LBB> When it comes to behaviour change around new technologies, what have you found are the most important considerations to make that change go more smoothly?


Richard> Belief. Change happens for various reasons, in some cases, like this year, choice or lack of choice forces behaviour change and creates adoption. In most other circumstances, it’s creating belief. If you, and your team or your organisation believes in the change, the positivity will drive willingness to ensure adoption is successful. This goes back to being able to prove the solution meets the challenge and, at the time, is at very least the most pragmatic solution available.  

 

LBB> Ultimately WPP's relationship with clients like GSK is to help them sell more, of course. But beyond that, how do you see the company, through your work with WPP, genuinely improving the world? 

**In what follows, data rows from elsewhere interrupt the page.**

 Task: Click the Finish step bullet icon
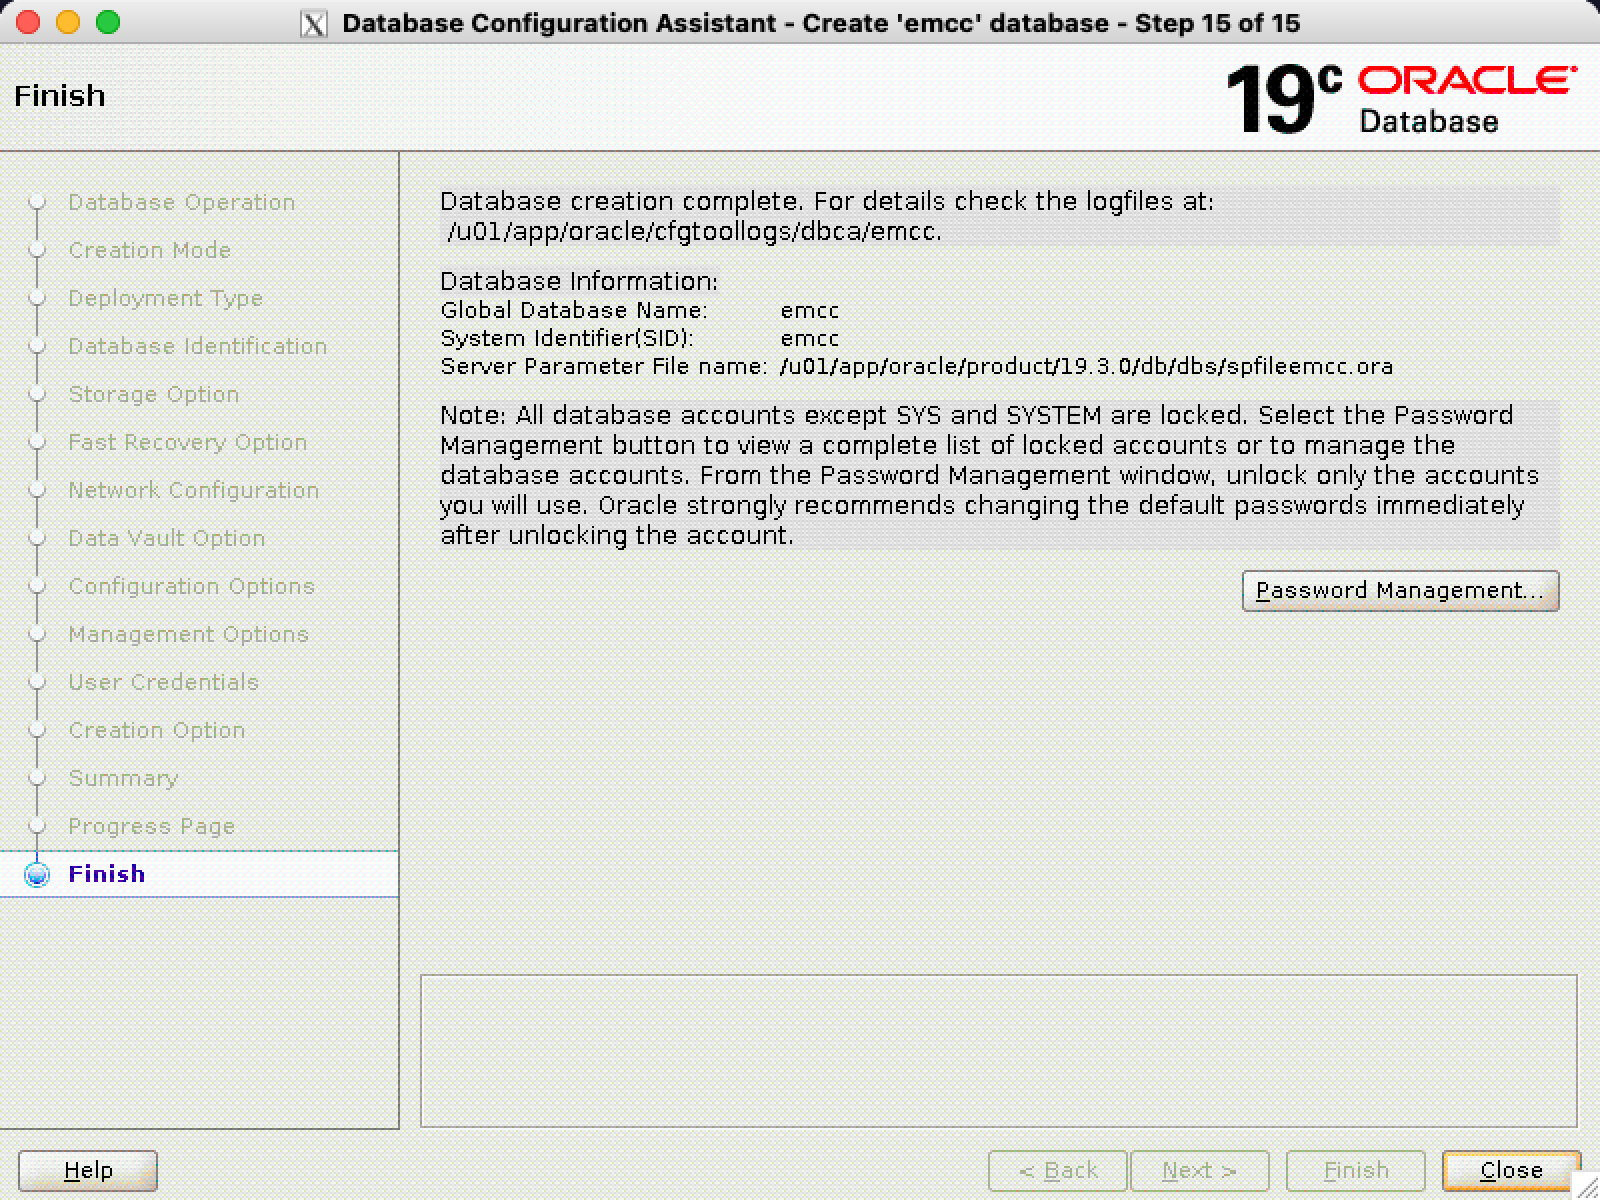click(37, 875)
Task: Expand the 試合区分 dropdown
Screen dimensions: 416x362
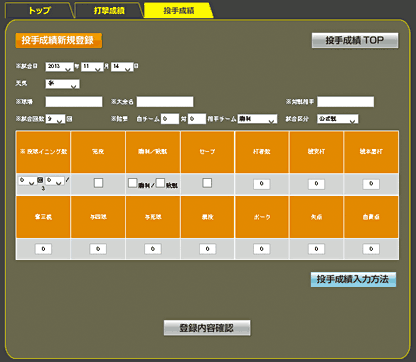Action: click(x=337, y=119)
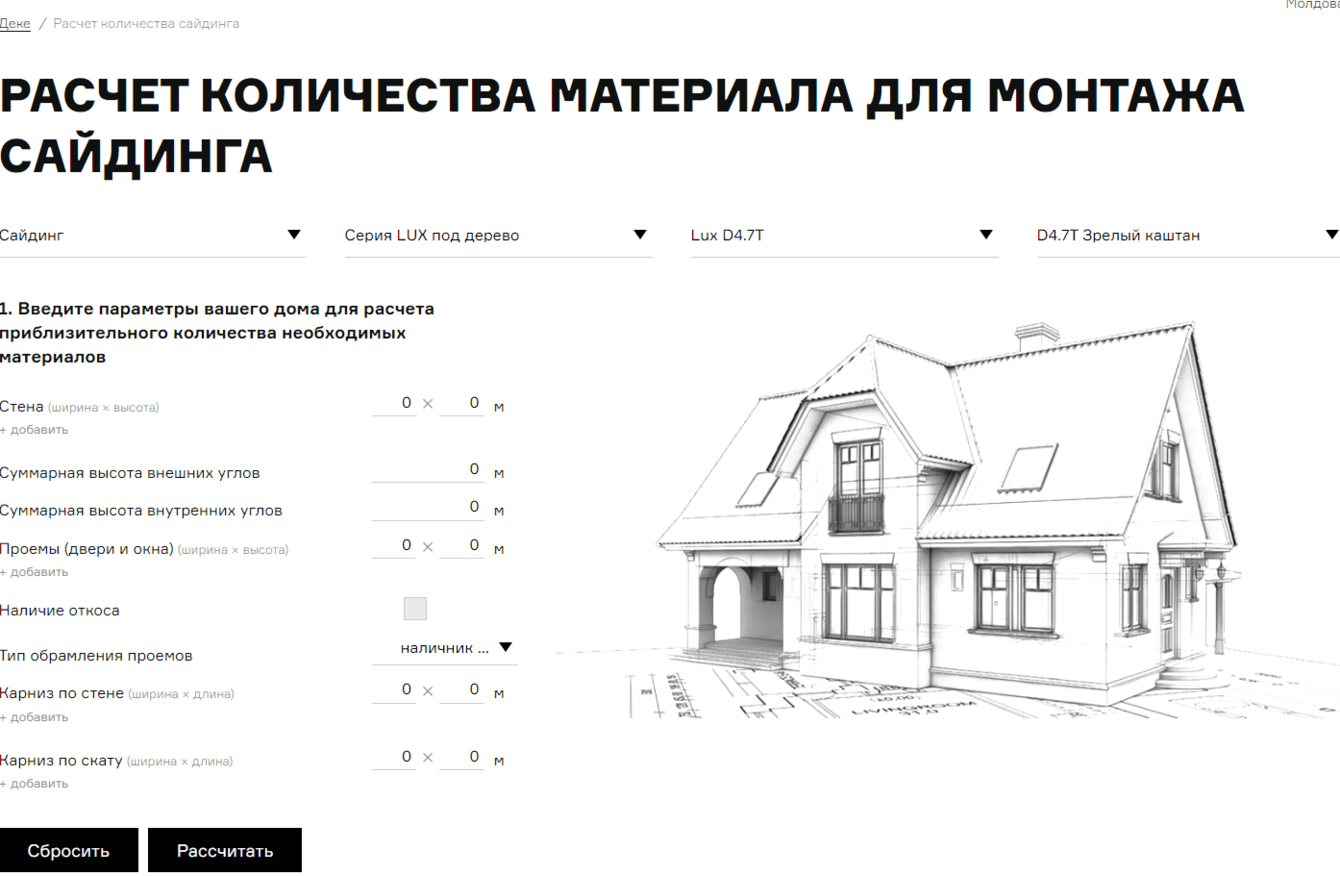Follow the Деке breadcrumb link
Image resolution: width=1340 pixels, height=876 pixels.
14,22
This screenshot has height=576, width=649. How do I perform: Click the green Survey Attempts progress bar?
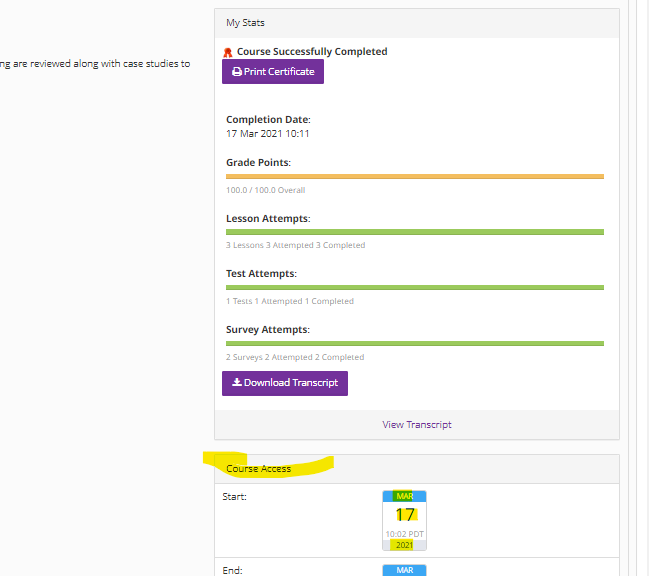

Richard> For me it’s about partnership and realising potential with true global data and some of the best creative thinkers from around the world. You always hear of proactive briefs or when an agency thinks a particular idea would be perfect for a client, in most cases, it’s not about sales, it’s about the greater good. Sustainability, diversity and inclusion, behavioural excellence etc. Unity is something we could all do with more of. If clients can achieve their goals, their ethical values will naturally improve the challenges and impact on the world.
 

LBB> How has Covid-19 and lockdown changed the way you work and the way you think about the work you do?


Richard> The always on mentality has gone into overdrive. As much as “holiday” time has been taken, I’m still finding myself checking in on the team as it's an extremely difficult environment right now for everyone. The importance of checking mental wellbeing and active listening has never been more needed. The ability to be able to find long term stable solutions has become more challenging however it has fostered a dramatic turnaround for rapid trial and error solutions.
 
It has also made me think I need to automate much more of what I do so that there’s a quick driven response that is actually useful. In short, creating common logic and knowledge base into a bot driven mechanic.